America’s infrastruc­ture and military are vastly underfunde­d, even though some voters want more subsidies for themselves and apparently others to pay for them. America’s once-preeminent colleges and universiti­es are fatally compromise­d. Universiti­es charge far too much, resist reform, expect exemption from accountabi­lity, and assume their students must take on huge amounts of debt. Yet campuses can’t guarantee that their graduates are competentl­y educated or that they will find jobs.
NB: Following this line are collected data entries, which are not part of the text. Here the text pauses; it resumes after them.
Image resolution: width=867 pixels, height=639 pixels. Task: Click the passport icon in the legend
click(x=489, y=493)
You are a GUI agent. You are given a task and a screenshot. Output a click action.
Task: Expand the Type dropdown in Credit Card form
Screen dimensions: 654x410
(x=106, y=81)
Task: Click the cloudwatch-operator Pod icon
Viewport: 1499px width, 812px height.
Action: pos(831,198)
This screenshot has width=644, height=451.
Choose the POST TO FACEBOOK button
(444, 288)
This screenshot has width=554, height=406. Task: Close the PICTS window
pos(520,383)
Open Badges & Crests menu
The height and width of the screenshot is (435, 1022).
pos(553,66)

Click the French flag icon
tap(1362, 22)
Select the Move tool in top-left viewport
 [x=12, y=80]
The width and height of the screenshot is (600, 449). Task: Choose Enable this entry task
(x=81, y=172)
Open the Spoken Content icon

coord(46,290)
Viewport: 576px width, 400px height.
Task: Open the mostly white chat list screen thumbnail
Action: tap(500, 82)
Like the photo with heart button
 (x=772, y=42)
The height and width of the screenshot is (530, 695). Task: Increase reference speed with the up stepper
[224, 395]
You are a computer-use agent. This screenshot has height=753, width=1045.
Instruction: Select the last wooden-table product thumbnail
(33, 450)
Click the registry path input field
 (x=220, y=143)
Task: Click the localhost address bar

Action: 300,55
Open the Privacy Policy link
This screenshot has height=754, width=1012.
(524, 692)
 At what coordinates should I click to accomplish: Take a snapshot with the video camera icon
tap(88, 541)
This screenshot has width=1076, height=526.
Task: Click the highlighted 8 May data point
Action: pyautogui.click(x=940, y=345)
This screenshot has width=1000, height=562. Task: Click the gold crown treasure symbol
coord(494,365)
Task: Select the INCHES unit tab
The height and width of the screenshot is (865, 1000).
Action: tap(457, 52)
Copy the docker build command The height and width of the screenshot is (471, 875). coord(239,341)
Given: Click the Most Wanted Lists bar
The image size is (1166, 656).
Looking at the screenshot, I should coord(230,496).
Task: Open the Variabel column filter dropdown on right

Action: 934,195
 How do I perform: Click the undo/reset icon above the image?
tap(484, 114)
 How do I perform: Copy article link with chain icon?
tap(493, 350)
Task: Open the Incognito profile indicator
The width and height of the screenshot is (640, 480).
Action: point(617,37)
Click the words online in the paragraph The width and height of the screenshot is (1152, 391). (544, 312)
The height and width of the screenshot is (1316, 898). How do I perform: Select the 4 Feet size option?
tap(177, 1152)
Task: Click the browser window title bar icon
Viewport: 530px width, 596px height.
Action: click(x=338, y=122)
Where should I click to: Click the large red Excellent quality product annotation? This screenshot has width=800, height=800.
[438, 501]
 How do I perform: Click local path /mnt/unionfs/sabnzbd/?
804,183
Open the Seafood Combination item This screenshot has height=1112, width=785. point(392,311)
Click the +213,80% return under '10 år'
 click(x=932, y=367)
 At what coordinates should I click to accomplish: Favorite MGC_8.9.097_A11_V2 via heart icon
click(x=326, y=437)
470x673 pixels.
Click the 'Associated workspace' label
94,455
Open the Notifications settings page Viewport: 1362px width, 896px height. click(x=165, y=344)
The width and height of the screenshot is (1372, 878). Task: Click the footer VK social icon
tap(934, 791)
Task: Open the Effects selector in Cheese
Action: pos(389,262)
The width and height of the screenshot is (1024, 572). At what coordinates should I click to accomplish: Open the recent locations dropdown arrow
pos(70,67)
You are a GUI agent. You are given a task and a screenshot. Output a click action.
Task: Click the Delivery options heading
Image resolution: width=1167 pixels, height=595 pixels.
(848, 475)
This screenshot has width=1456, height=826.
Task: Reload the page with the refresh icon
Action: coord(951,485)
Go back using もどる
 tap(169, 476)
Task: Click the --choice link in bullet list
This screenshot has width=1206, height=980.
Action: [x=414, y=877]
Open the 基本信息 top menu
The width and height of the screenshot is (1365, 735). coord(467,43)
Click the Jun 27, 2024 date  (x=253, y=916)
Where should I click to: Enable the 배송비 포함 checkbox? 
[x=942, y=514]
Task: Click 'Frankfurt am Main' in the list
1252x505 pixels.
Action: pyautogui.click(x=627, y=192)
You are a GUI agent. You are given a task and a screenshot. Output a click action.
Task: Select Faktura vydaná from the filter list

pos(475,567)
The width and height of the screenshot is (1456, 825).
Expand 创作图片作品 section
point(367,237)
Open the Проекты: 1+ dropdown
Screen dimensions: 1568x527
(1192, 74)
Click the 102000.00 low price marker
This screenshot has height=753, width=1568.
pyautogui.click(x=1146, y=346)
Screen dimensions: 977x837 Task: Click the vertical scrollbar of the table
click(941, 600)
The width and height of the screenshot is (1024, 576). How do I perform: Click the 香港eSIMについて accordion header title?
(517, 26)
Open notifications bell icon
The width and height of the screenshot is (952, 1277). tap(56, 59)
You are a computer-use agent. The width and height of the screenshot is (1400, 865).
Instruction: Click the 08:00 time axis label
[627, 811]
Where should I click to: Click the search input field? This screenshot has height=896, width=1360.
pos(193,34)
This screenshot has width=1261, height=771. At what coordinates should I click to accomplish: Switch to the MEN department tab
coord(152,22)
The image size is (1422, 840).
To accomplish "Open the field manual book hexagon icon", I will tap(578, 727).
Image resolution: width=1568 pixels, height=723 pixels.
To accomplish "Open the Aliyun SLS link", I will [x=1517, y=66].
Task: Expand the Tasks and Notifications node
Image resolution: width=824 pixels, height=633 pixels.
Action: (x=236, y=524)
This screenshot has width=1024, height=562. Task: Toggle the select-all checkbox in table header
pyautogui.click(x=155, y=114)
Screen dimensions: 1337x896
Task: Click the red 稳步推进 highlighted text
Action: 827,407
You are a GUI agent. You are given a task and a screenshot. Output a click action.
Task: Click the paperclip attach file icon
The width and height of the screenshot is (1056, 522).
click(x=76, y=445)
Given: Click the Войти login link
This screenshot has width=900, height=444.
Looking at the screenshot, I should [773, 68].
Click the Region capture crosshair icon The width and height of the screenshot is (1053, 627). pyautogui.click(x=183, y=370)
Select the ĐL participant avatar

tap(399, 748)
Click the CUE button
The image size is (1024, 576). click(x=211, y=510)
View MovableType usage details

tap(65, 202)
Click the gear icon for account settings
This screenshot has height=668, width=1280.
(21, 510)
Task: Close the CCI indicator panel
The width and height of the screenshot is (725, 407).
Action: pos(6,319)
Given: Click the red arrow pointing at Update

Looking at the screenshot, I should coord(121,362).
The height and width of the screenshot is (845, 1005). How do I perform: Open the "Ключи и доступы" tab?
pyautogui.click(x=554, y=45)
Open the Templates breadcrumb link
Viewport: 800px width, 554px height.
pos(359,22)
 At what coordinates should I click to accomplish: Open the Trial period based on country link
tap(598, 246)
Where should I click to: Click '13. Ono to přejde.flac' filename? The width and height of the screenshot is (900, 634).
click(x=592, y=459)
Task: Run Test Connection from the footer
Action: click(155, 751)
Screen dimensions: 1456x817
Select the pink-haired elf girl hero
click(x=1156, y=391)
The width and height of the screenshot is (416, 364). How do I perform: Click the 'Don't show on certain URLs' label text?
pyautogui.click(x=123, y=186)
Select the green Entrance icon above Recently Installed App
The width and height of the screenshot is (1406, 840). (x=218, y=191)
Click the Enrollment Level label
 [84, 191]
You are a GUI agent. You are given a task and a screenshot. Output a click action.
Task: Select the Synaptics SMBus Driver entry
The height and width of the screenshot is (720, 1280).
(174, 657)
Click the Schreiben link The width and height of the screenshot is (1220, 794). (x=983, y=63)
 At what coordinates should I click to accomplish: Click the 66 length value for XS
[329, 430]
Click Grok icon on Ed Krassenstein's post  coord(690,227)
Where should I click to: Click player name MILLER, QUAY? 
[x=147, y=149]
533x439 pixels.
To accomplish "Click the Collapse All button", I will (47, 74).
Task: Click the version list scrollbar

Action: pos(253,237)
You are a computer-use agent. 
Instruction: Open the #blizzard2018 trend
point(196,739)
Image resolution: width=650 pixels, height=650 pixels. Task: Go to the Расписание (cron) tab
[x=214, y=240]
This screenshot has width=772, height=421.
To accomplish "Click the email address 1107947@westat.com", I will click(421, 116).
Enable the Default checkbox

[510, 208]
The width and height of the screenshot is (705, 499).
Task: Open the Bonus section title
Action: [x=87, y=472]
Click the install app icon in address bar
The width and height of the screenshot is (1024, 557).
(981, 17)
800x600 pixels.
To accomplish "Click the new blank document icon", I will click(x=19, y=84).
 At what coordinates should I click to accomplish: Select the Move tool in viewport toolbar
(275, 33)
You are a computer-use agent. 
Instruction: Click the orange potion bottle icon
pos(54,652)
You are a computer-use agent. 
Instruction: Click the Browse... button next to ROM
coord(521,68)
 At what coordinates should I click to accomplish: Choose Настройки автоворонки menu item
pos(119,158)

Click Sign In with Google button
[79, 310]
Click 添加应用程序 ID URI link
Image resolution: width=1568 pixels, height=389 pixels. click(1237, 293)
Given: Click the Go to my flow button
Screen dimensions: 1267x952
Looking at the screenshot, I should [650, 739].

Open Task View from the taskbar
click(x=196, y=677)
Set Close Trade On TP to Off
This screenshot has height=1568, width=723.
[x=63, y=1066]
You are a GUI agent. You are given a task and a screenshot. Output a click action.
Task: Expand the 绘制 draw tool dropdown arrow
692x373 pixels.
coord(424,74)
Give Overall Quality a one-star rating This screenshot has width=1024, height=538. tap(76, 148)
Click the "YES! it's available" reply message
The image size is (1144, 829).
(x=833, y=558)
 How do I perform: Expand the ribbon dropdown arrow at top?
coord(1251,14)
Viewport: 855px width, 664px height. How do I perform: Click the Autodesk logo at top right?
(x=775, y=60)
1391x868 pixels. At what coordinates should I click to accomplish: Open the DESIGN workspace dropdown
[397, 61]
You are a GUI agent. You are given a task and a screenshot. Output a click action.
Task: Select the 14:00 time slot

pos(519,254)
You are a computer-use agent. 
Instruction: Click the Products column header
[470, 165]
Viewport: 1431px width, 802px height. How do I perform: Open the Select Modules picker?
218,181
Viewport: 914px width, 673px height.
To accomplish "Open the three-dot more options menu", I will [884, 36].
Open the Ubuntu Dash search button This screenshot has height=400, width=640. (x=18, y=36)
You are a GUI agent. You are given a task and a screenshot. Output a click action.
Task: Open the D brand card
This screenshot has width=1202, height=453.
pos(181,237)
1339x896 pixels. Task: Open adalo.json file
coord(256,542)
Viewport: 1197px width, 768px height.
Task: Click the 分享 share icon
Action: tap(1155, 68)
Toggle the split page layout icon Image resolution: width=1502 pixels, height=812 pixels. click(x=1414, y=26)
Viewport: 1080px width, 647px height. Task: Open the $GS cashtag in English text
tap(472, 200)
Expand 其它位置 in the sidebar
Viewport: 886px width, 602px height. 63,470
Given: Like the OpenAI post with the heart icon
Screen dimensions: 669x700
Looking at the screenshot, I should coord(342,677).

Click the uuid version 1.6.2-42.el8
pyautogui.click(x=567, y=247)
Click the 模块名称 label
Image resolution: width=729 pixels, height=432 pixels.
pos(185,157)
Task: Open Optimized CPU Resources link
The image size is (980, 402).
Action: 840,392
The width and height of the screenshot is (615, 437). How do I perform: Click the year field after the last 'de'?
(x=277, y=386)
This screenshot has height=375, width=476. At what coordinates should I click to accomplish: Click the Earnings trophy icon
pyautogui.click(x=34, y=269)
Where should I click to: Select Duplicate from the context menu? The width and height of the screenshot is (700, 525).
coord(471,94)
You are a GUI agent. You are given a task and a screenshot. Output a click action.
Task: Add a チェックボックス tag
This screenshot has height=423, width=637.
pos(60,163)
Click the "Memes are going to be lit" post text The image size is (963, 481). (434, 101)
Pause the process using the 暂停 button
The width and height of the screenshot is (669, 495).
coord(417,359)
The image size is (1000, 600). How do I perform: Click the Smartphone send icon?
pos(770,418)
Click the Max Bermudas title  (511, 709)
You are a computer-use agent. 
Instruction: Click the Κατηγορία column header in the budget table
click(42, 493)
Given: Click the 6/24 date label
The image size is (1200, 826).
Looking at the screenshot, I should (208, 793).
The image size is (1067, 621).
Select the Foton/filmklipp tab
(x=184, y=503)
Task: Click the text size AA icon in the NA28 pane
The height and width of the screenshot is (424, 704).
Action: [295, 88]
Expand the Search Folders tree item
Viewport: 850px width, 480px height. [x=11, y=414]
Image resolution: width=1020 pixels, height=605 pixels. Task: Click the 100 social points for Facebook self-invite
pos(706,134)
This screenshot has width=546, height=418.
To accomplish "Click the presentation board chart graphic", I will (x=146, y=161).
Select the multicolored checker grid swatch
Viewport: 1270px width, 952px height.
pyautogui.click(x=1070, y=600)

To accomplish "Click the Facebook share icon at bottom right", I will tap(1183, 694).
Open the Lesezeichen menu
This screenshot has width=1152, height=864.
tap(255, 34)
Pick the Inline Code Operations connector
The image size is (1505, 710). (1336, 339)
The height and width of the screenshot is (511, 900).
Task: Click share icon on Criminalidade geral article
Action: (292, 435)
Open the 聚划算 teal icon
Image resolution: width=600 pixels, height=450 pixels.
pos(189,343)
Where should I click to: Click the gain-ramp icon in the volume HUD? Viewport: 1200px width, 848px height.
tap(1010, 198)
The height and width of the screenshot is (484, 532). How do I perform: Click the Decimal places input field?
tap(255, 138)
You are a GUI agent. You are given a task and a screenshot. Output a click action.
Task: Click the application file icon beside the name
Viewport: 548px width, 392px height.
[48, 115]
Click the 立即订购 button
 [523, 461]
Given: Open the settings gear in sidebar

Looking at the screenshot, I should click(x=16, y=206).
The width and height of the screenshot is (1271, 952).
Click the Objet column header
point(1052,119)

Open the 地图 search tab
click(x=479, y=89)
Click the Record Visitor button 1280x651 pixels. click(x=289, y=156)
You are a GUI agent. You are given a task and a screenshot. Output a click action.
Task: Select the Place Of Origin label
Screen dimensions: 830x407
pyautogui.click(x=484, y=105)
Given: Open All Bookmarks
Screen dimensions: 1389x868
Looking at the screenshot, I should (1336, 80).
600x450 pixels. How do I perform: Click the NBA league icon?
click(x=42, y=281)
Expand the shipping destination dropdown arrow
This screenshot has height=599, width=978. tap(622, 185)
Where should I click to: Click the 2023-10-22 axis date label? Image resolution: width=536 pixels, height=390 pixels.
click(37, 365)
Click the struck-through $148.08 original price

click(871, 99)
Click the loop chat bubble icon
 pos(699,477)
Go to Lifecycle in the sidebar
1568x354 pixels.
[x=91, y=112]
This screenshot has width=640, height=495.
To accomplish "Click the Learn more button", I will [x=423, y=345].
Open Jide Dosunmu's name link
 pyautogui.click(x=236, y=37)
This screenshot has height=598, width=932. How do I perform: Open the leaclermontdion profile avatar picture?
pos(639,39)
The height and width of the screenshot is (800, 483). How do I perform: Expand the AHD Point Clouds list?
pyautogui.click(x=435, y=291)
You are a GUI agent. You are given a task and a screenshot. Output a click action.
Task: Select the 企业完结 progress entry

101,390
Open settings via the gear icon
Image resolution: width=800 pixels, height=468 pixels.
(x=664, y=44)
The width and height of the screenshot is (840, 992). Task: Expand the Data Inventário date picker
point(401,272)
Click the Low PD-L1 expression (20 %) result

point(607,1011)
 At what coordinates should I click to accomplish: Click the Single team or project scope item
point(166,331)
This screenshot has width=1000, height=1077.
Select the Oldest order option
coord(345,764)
Illiberal attempts to end free speech, to sanction racial and gender segregatio­n, and to attack rather than argue with opponents are disguised by euphemisms such as “safe spaces,” “trigger warnings” and various -isms and -ologies. Behind the guise of campus activism and non-negotiable demands is the reality that too many students simply are unprepared to do their assigned work and seek exemption through protests in lieu of hard studying.

America barely survived the Civil War of 1861-65, the Great Depression of 1929-39, and the rioting and protests of the 1960s. But today’s growing divides are additional­ly supercharg­ed by instant internet and social media communicat­ions, 24/7 cable news, partisan media and the denigratio­n of America’s past traditions. All Americans need to take a deep breath, step back and rein in their anger — and find more ways to connect rather than divide themselves.